TASK INSTRUCTIONS: Lines with the word "Open" in them are the ones to copy from the records.

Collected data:
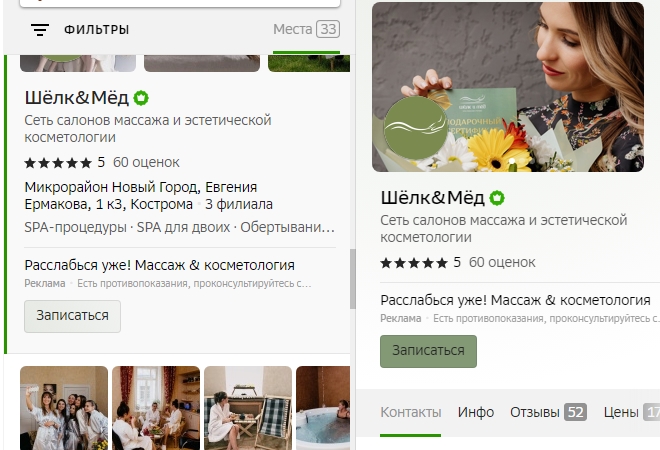The width and height of the screenshot is (660, 450).
Task: Click the results list scrollbar
Action: click(353, 279)
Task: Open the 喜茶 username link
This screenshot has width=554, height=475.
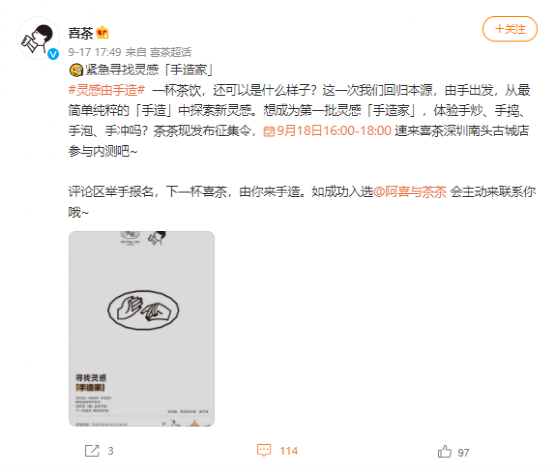Action: pos(81,33)
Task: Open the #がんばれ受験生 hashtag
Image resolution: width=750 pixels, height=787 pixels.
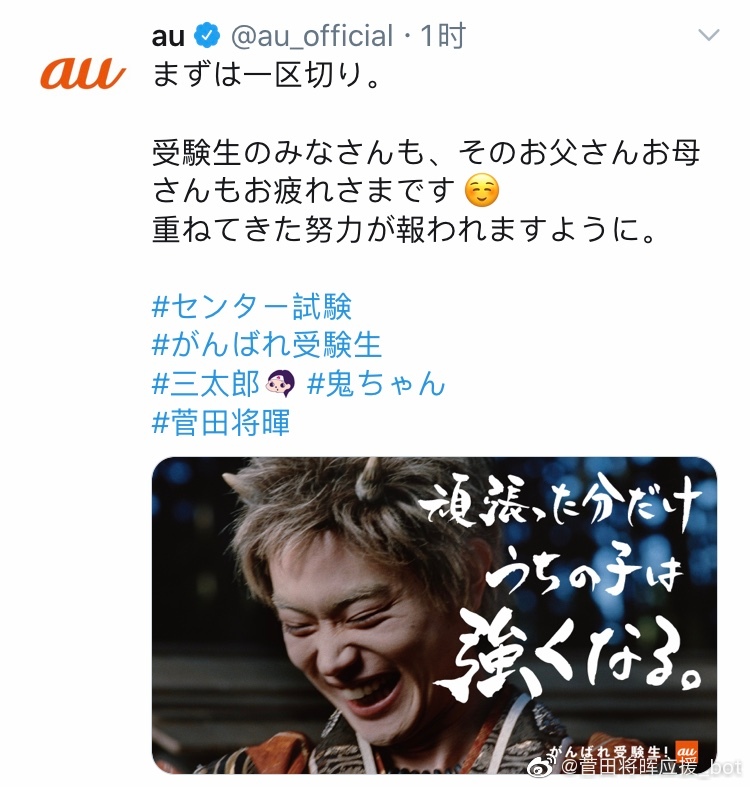Action: pos(267,345)
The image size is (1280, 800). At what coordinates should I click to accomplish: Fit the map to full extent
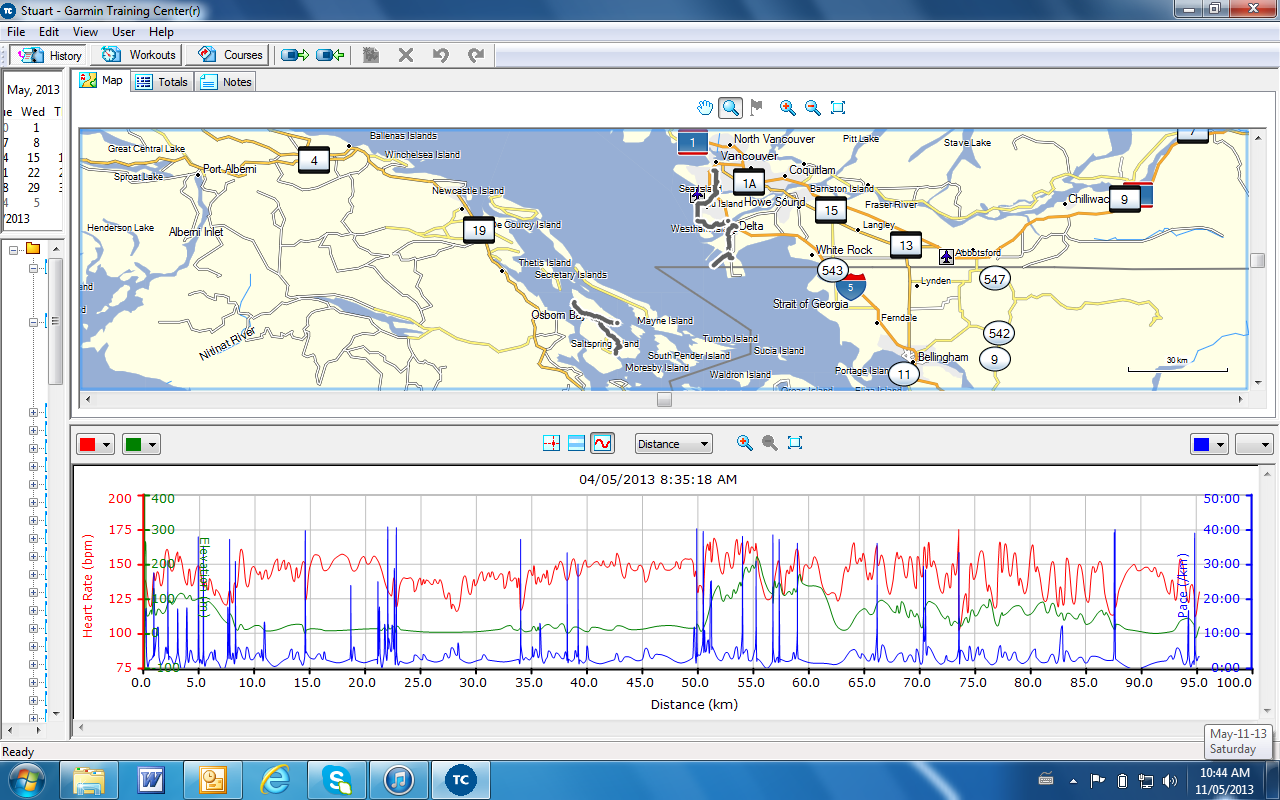[838, 108]
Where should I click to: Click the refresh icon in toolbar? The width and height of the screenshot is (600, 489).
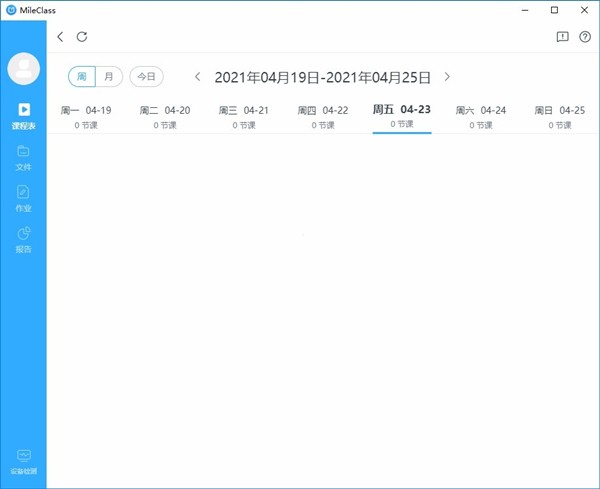[82, 37]
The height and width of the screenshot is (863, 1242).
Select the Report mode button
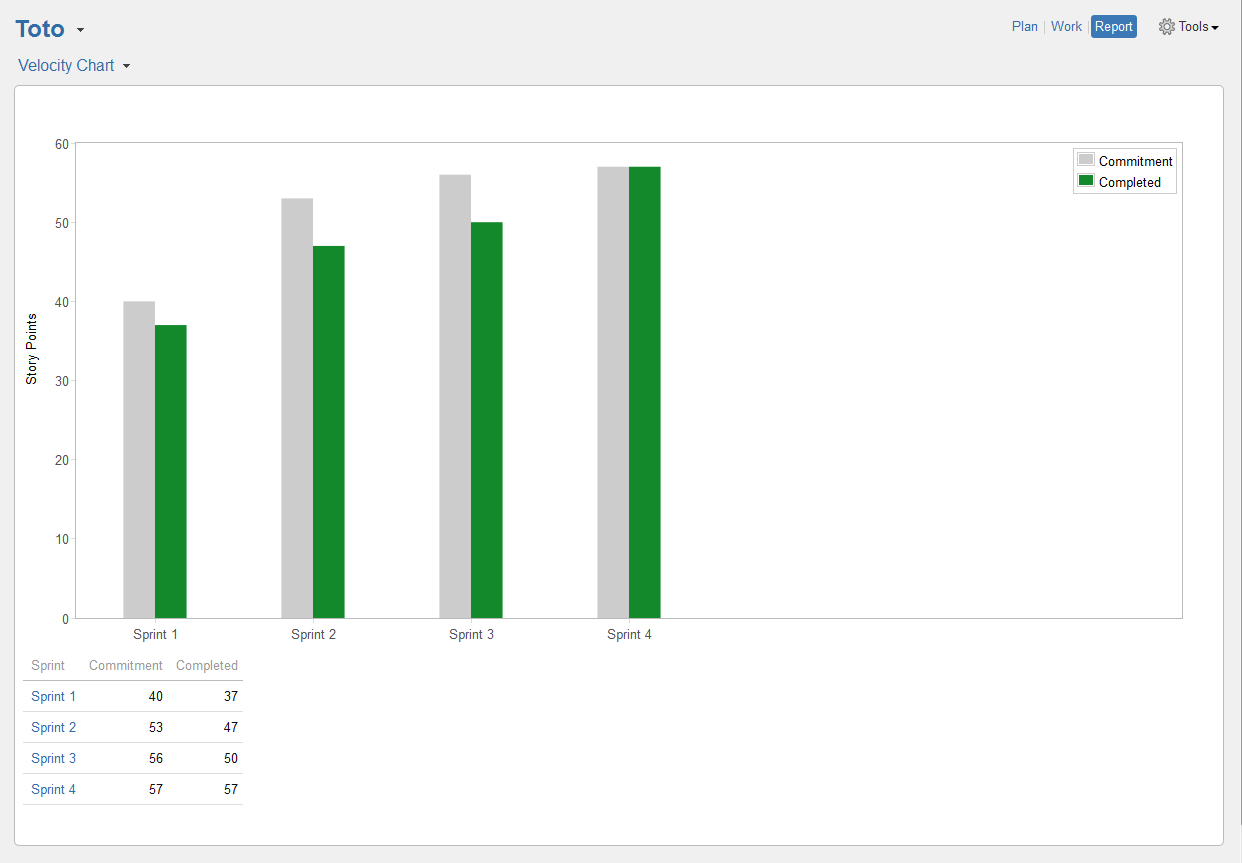(1113, 27)
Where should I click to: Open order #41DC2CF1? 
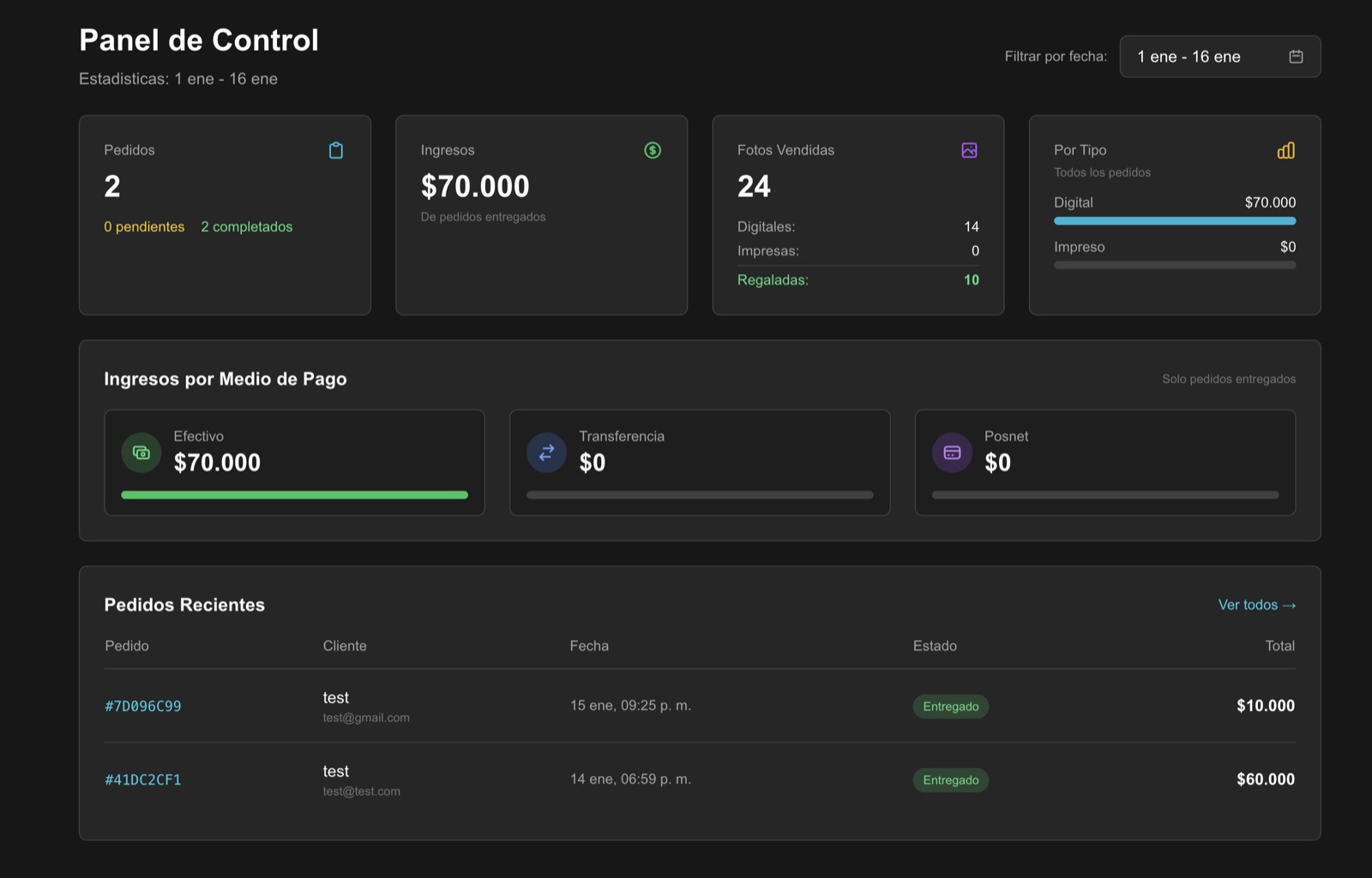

ANSWER TO THE PROBLEM:
Task: Open the 喜茶 username link
Task: Open the #がんばれ受験生 hashtag
Where should I click to: Open order #41DC2CF1? 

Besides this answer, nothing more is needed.